For teenagers, the sheer power of the line, “Because I fed you and raised you, so I get to…” is indisputable. It often seems like no matter how much we’ve grown and learned, our maturity gained through years of experience can be all but destroyed by our parents with that one simple line.
As a teenager turning 18 in a few months, a major reason I have always been so keen to grow up is to gain a degree of freedom, and specifically, the freedom to come home whenever I please at night. Simply put, I look forward to making my own choices, and not having to adhere to my parents’ decisions about what time I should return.
Curfew, of all the existing conflicts between parents and teens, is arguably one of the most mainstream and non-negotiable, and certainly one that we have no right or wrong answers to. As long as there are people, there are problems. The lack of freedom concerning returning home seems like a common struggle shared by many of similar backgrounds in Beijing, too.
“My mom has strict curfews regarding hanging out,” says Rachelle H, an incoming junior. “Usually I come home between 9 and 10pm because [my mother]makes it very clear that if I don’t get home by these times, I will not be able to hang out with my friends again for a while.”
Sometimes, parents tend to seek a quick and convenient curfew based on their child’s age, however, this may not be suited to every child’s development as maturity does not necessarily correlate with age.
“I don’t think my curfew is reasonable because I’m 16 so I should have the freedom to go out with my friends… I feel like [my mother]giving me a curfew like this means that she doesn’t exactly trust me, and that makes me kind of sad,” adds Rachelle.
Trust – undoubtedly one of the most essential qualities formed in all parent-child relationships – also happens to be one of the biggest struggles. Establishing trust is like crafting an intricate vase out of fine crystal: Considerable time is required to nurture it, but the thing can shatter into a million pieces with one slip of the hand.
However, the so-called “overprotectiveness” and “possessiveness” that many parents tend to exhibit may not come from direct mistrust towards the child.
“I don’t trust the kids that I don’t know, [my children]may be in contact with people who can make them do things that they would not do otherwise,” says Solange Avom, an expat mother of two 16-year-olds in Beijing.
From this perspective, the argument seems equally sensible, as parents actually tend to place more trust in their children to teach them the concept of trust and accountability.

· · ·

WHAT YOU ARE ASKED TO DO — Transcribe verbatim the portion of the curfew essay above, starting with "For teenagers, the" and going on through "I should return.".

DATASET SECTION —
· · ·

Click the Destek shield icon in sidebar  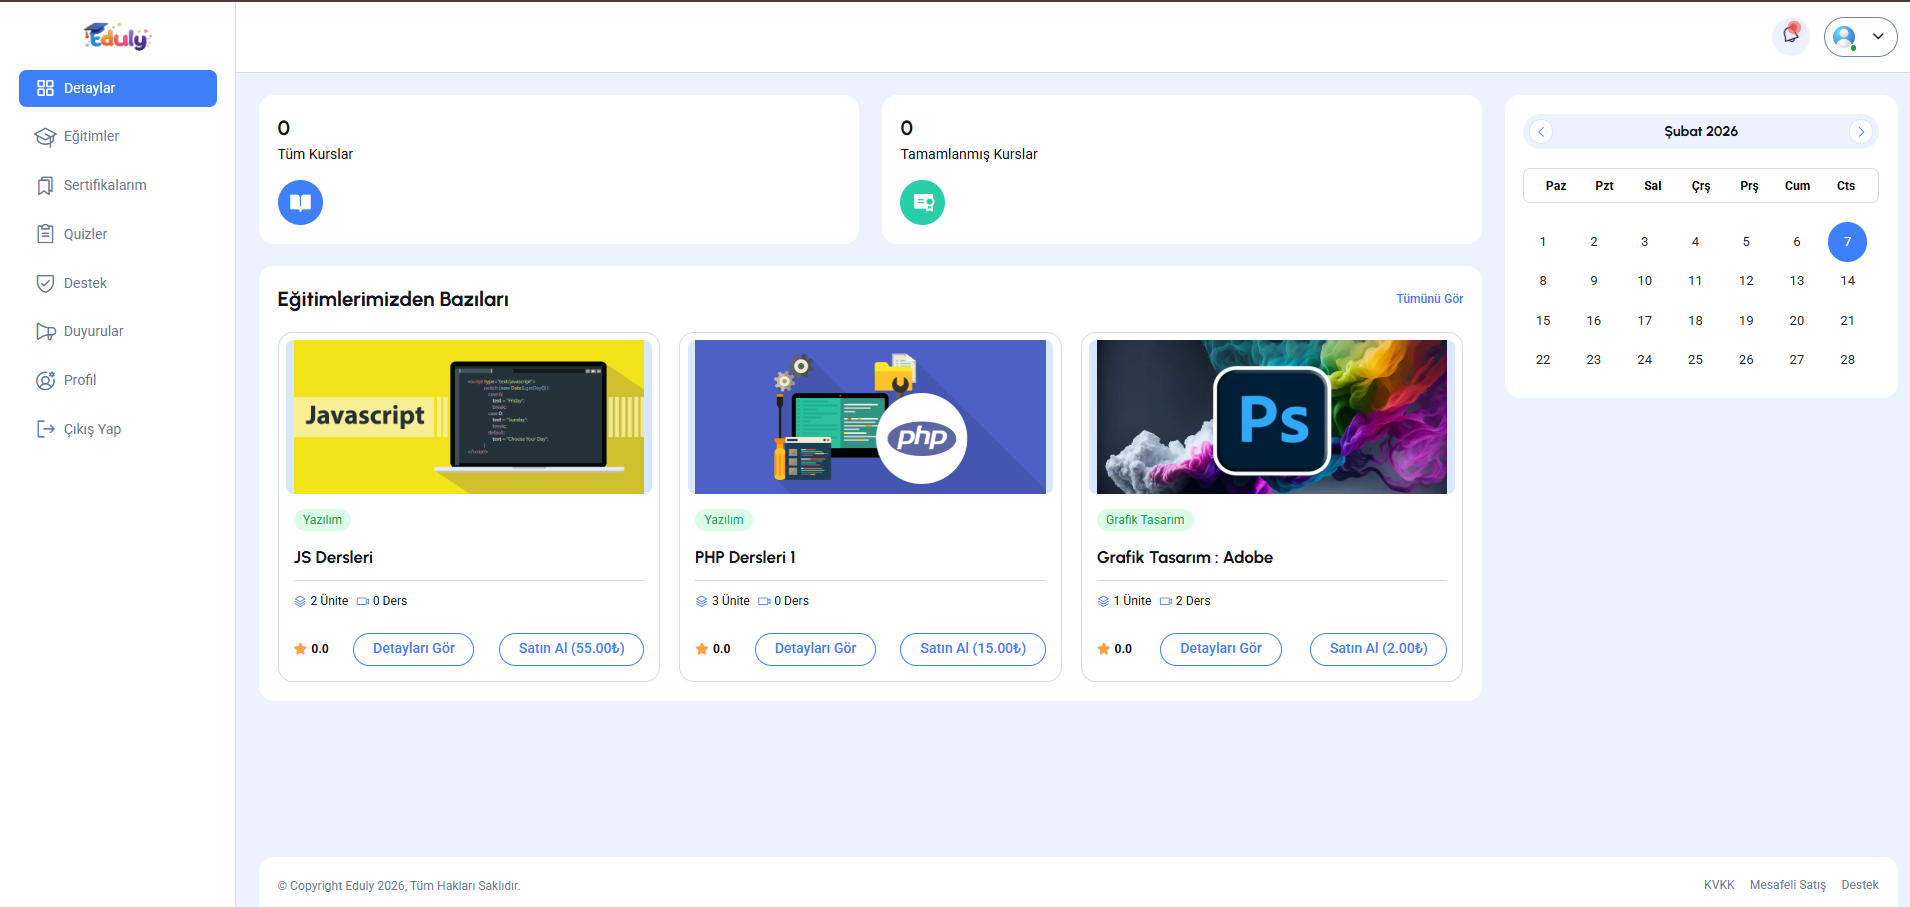click(x=45, y=283)
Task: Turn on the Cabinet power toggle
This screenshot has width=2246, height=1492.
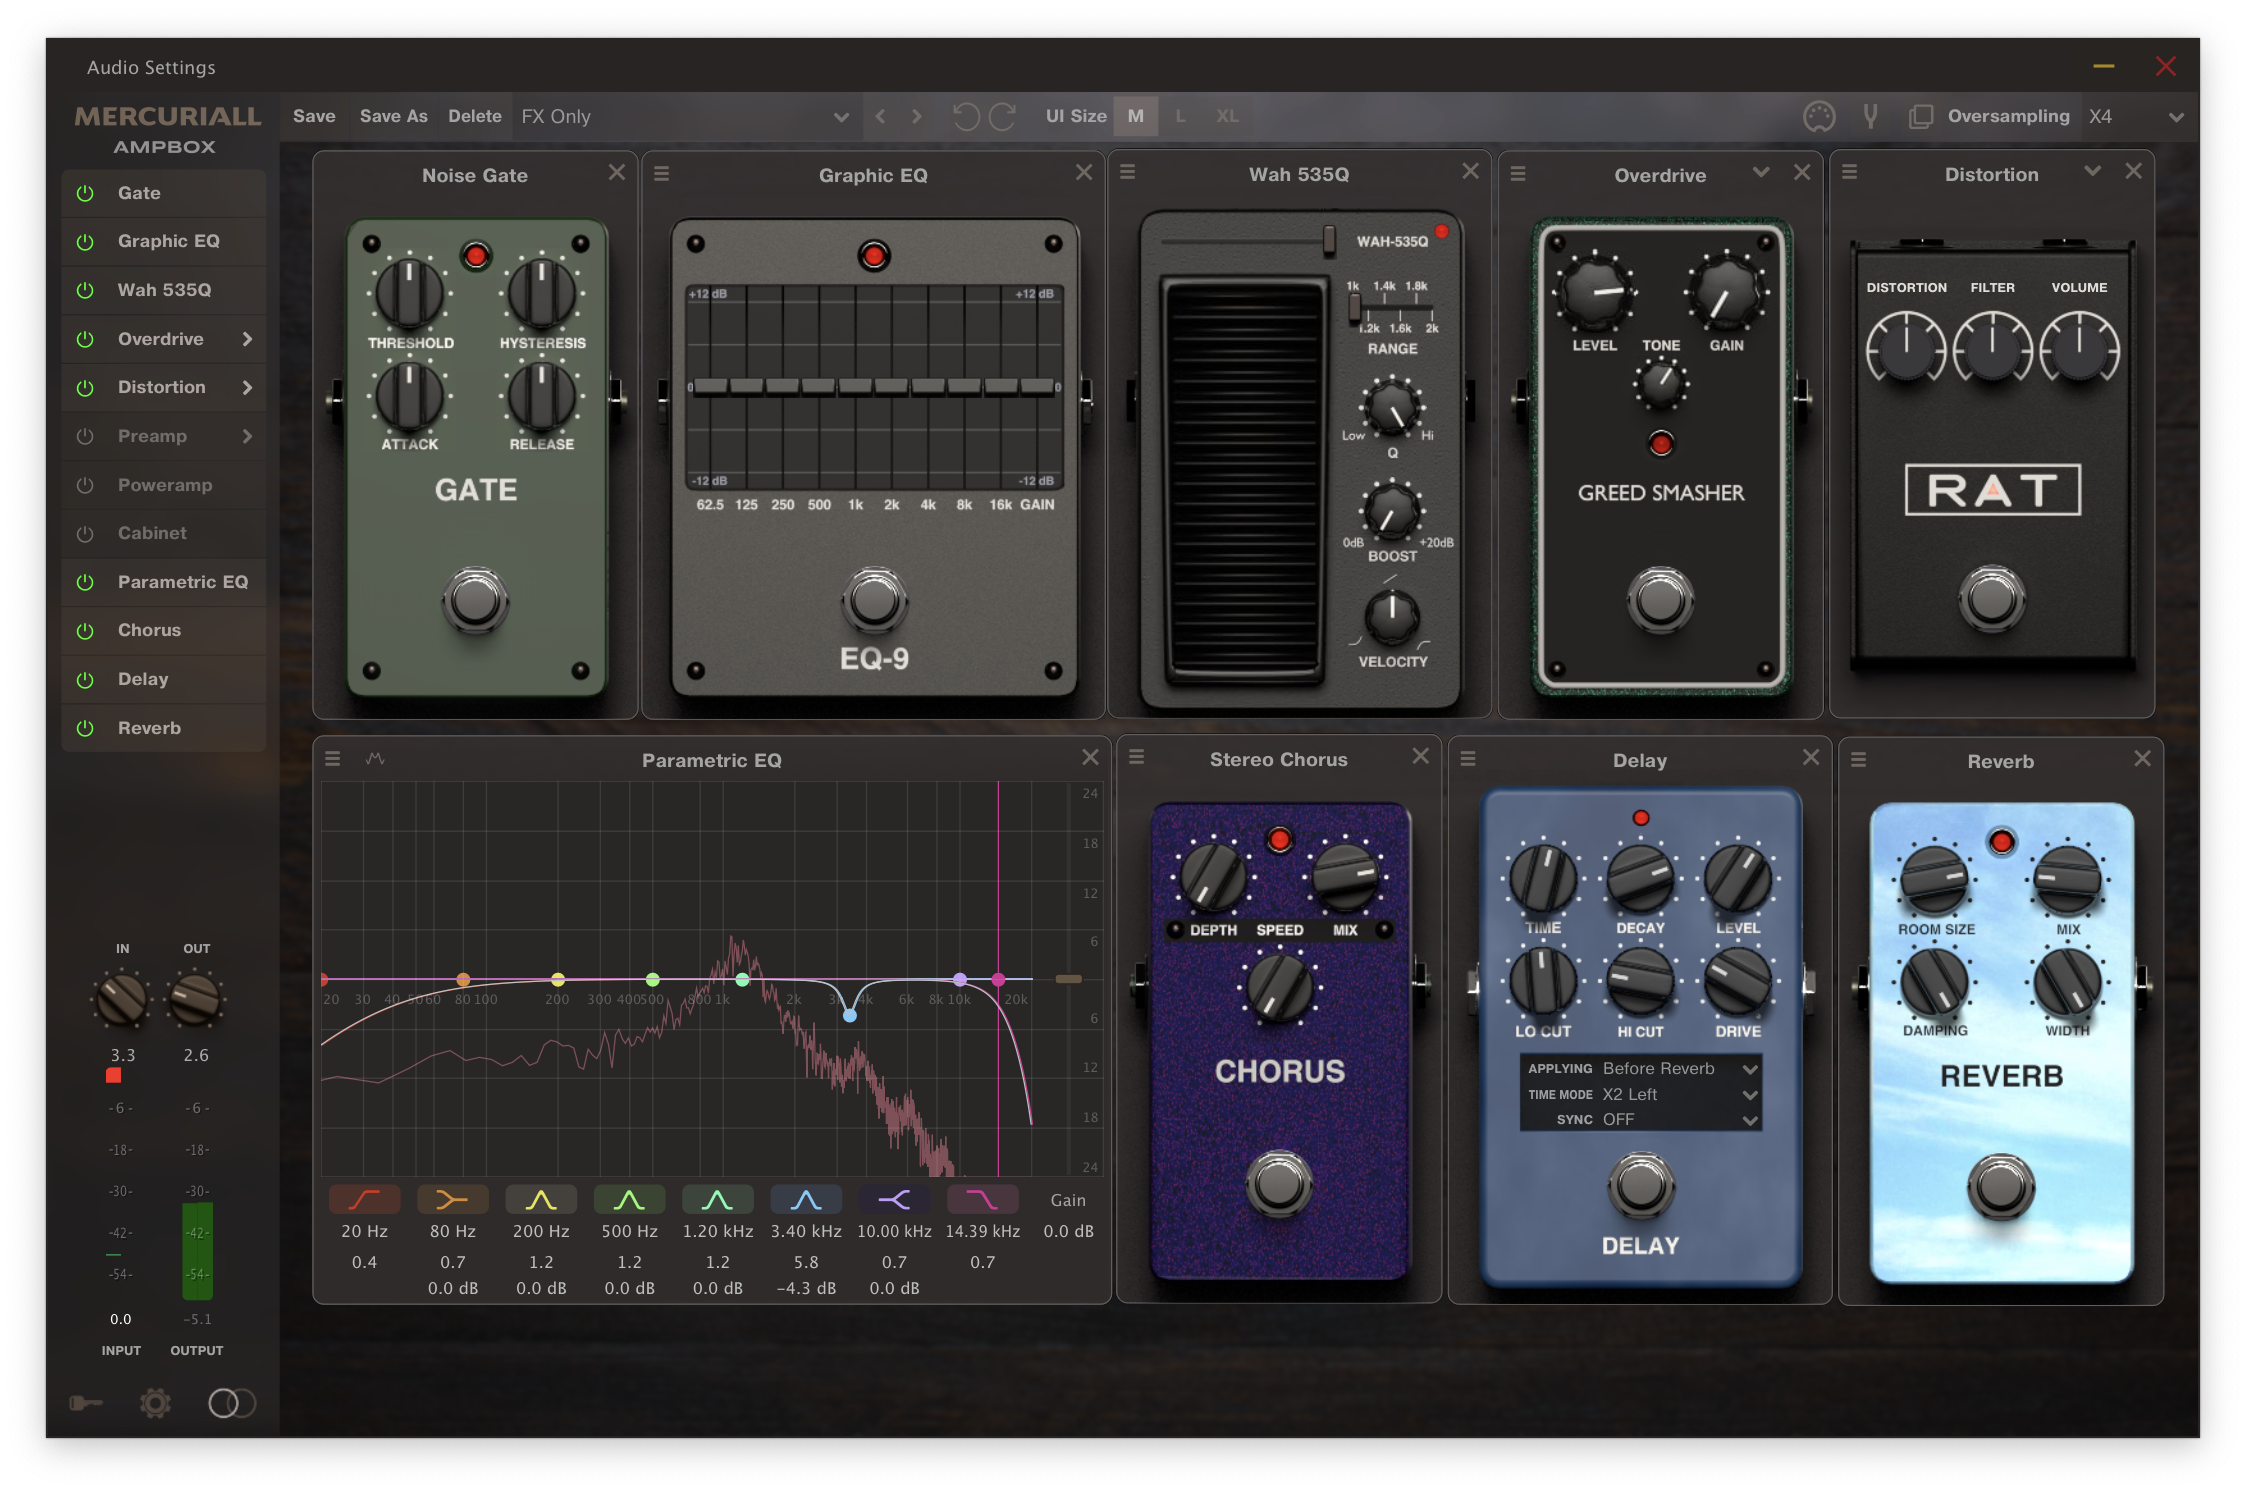Action: [x=85, y=533]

· · ·

TASK RESULT —
For teenagers, the sheer power of the line, “Because I fed you and raised you, so I get to…” is indisputable. It often seems like no matter how much we’ve grown and learned, our maturity gained through years of experience can be all but destroyed by our parents with that one simple line.
As a teenager turning 18 in a few months, a major reason I have always been so keen to grow up is to gain a degree of freedom, and specifically, the freedom to come home whenever I please at night. Simply put, I look forward to making my own choices, and not having to adhere to my parents’ decisions about what time I should return.